=== Task goal ===
The only thing to report is how many lines of the data contain the word "agent".

=== Available data ===
══════════
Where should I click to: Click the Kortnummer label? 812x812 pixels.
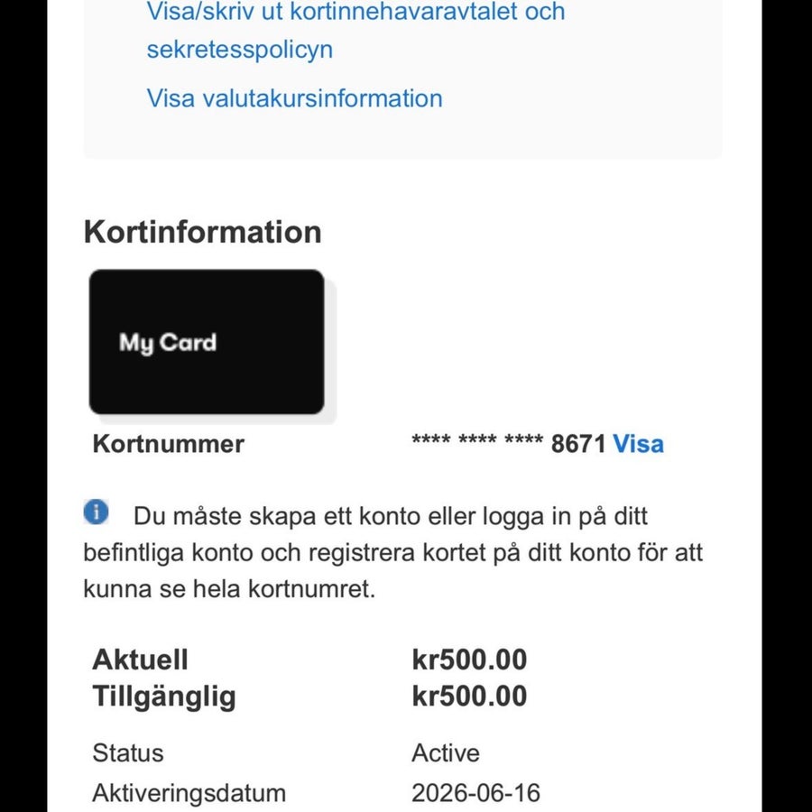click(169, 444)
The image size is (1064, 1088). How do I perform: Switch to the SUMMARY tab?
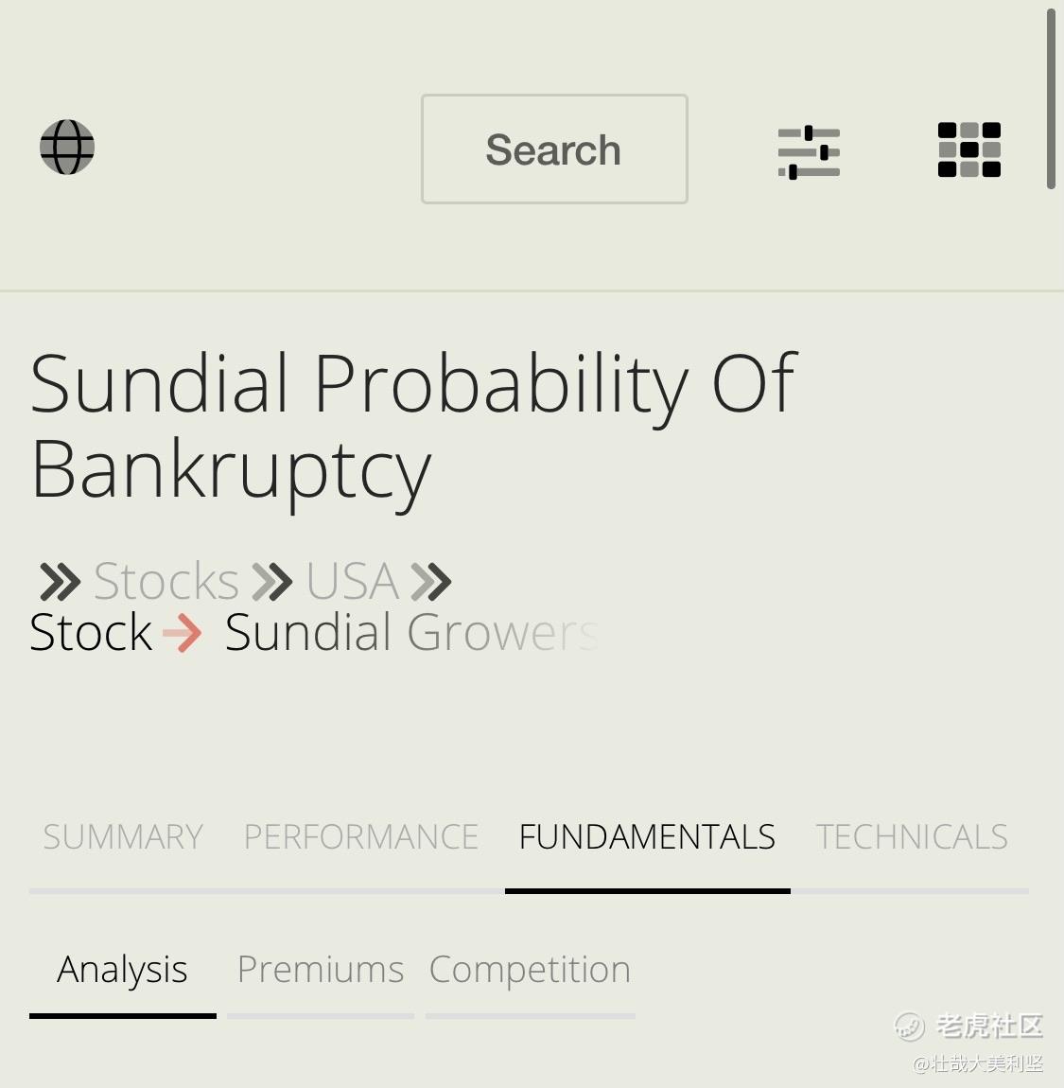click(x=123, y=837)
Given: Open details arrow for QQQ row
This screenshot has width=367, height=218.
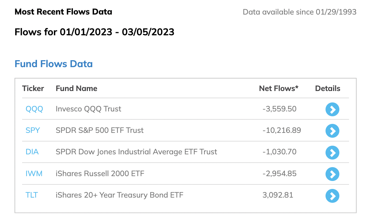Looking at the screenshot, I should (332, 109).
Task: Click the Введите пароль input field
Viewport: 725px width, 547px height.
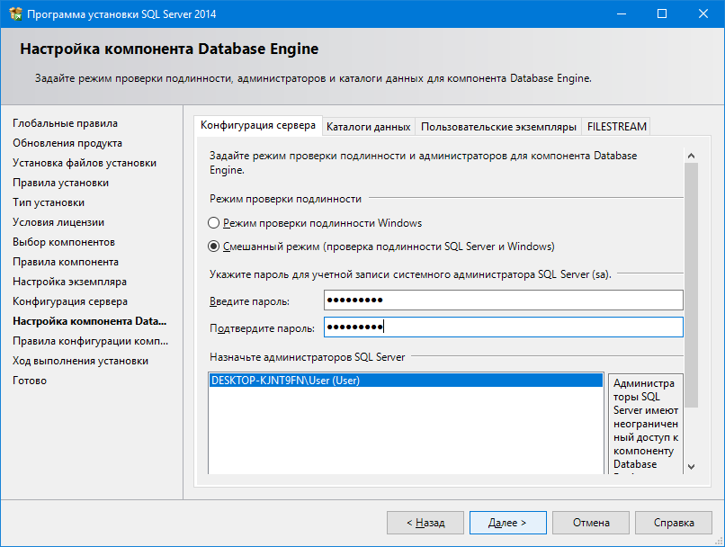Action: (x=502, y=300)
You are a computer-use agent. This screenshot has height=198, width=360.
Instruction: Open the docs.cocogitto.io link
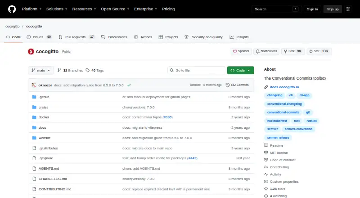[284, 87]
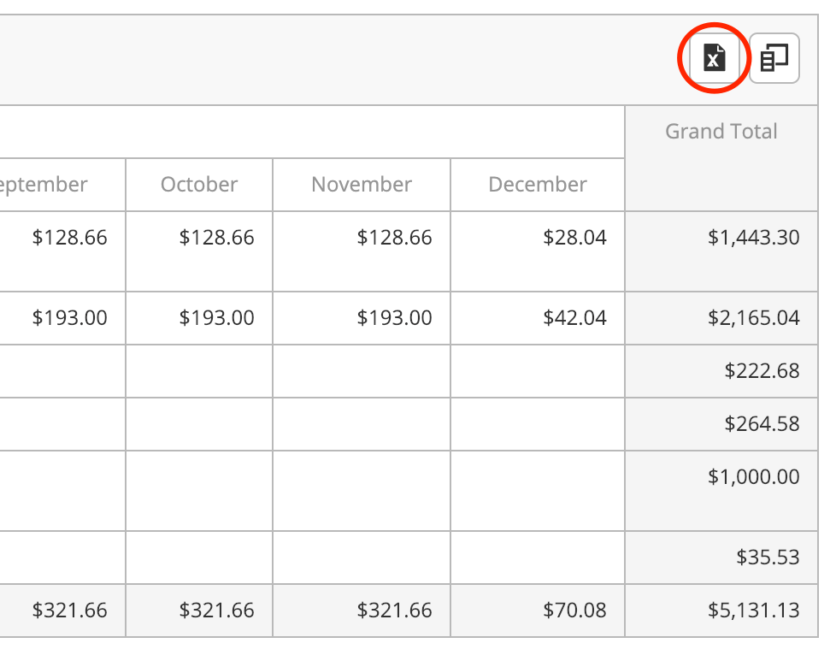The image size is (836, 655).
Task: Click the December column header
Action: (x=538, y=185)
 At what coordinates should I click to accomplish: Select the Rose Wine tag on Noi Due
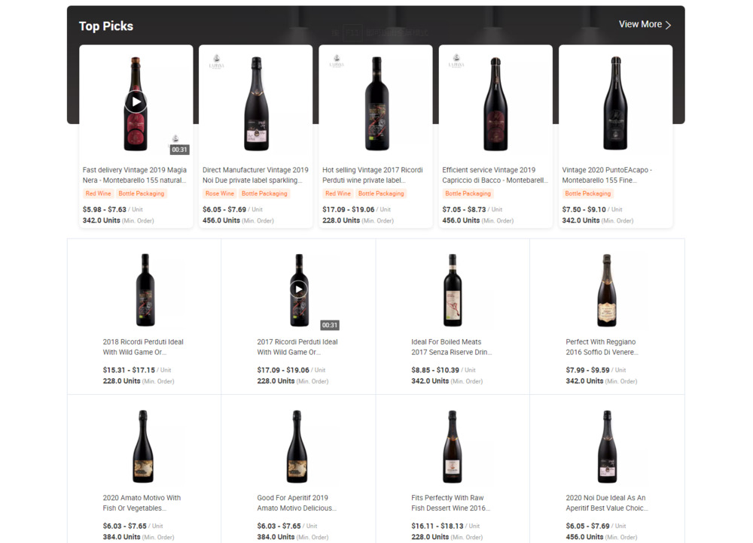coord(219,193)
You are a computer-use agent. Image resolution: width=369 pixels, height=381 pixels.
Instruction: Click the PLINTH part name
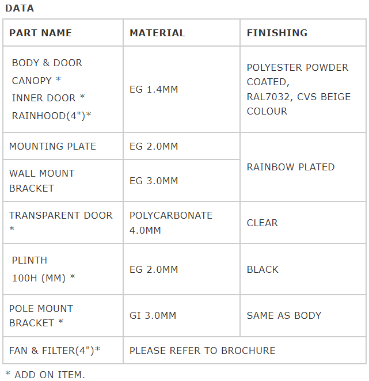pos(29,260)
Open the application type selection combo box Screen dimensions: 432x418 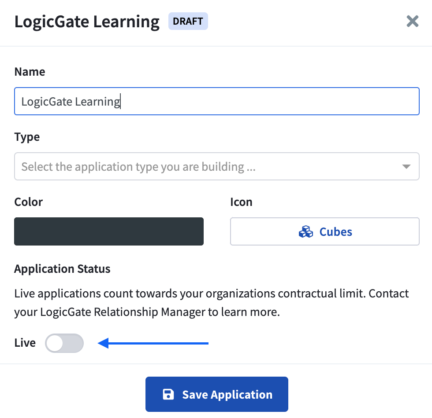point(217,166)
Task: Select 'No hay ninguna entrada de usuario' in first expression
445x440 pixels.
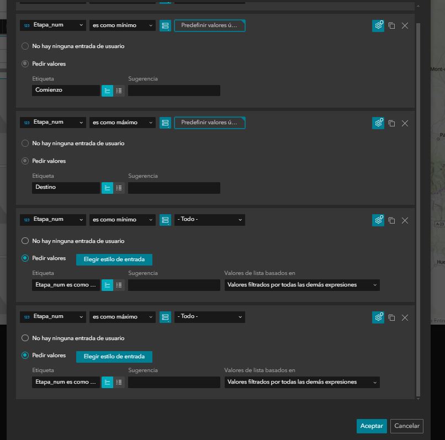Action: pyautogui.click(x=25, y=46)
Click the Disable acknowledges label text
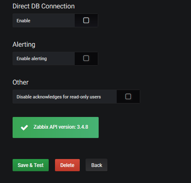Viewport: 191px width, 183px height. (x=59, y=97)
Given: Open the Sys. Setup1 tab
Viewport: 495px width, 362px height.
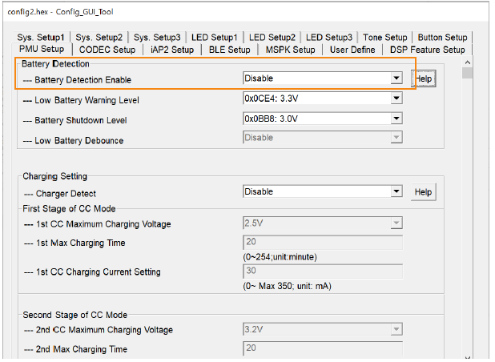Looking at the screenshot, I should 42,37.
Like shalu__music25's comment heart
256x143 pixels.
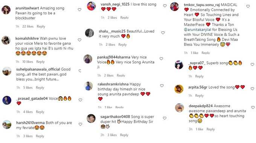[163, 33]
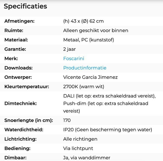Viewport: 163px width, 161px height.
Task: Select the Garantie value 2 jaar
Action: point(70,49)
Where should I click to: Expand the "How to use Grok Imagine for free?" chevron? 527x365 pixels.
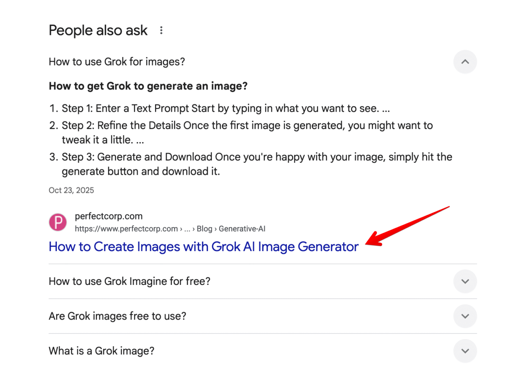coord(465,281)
══════════
=== Task answer ===
2